Além disso, não deixa de ser curioso que outra “cantora Disney” também tenha passado pelos mesmos momentos em busca de maturidade: Britney Spears, após anos como a queridinha do público também quis alterar sua imagem de boa moça, até a sucessão de vexames públicos que culminaram na desastrosa apresentação no VMA 2007, visivelmente alterada, acima do peso e mal conseguindo dublar a própria música. A comparação com Britney pode nem ser tão coincidência, uma vez que Miley conta com a orientação do empresário Larry Rodoph, o mesmo que cuidou da "Princesa do Pop" no auge de sua carreira e teve a direção de Diane Martel, a mesma do clipe 3. Miley percebeu que o público não resiste à uma "good girl gone bad".
A atriz Brooke Shields afirmou que Miley deveria repensar as atitudes “desesperadas”. Não seria igualmente desespero se ela continuasse a posar de boa moça e nunca saísse da zona de conforto?
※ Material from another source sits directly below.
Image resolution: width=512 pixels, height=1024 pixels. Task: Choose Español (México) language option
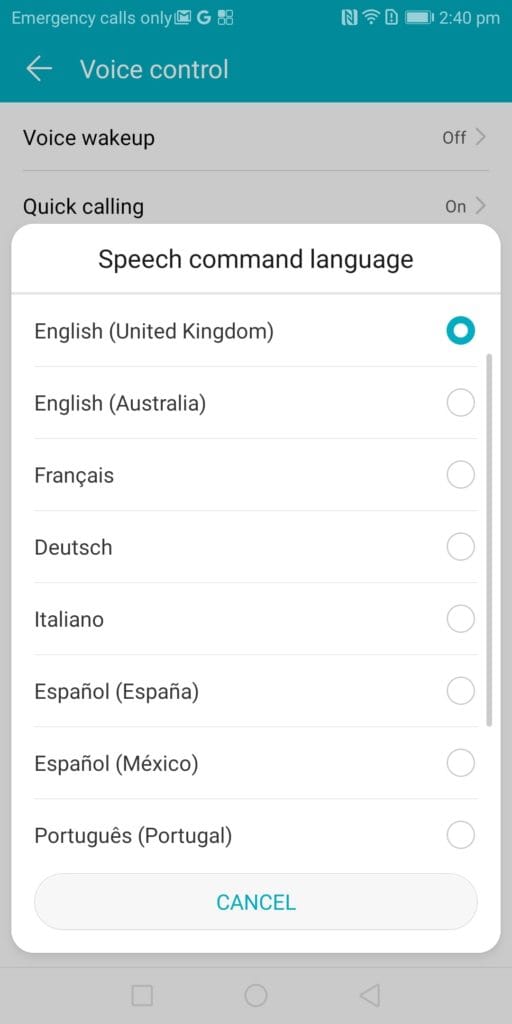pyautogui.click(x=255, y=762)
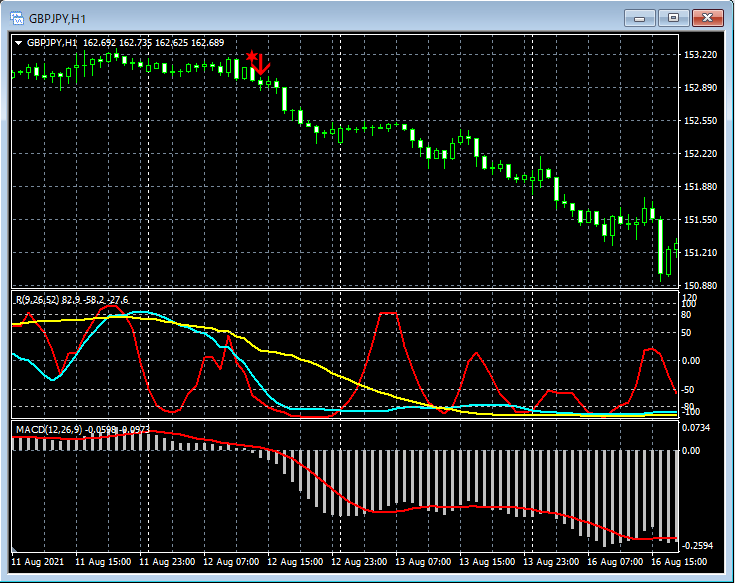The image size is (736, 583).
Task: Click the -0.2594 MACD scale value
Action: coord(699,544)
Talvez, a apresentação de Miley tenha sido propositalmente ruim para que, pela primeira vez, seu nome não estivesse atrelado ao seriado que a tornou famosa. Além disso, a "má publicidade" parece ter funcionado e Miley está no centro do mundo pop, sendo debatida com um fervor que não se via desde que Lady Gaga usou o vestido de carne. Nos resta torcer que Miley amadureça e perceba que sem talento e inteligência, nenhuma polêmica ou hit se sustentam por muito tempo e que há formas bem mais originais de chocar que mostrar a língua. No fim, infinitamente melhor ter uma apresentação ruim do que uma apática. Ponto para a "nova" Miley.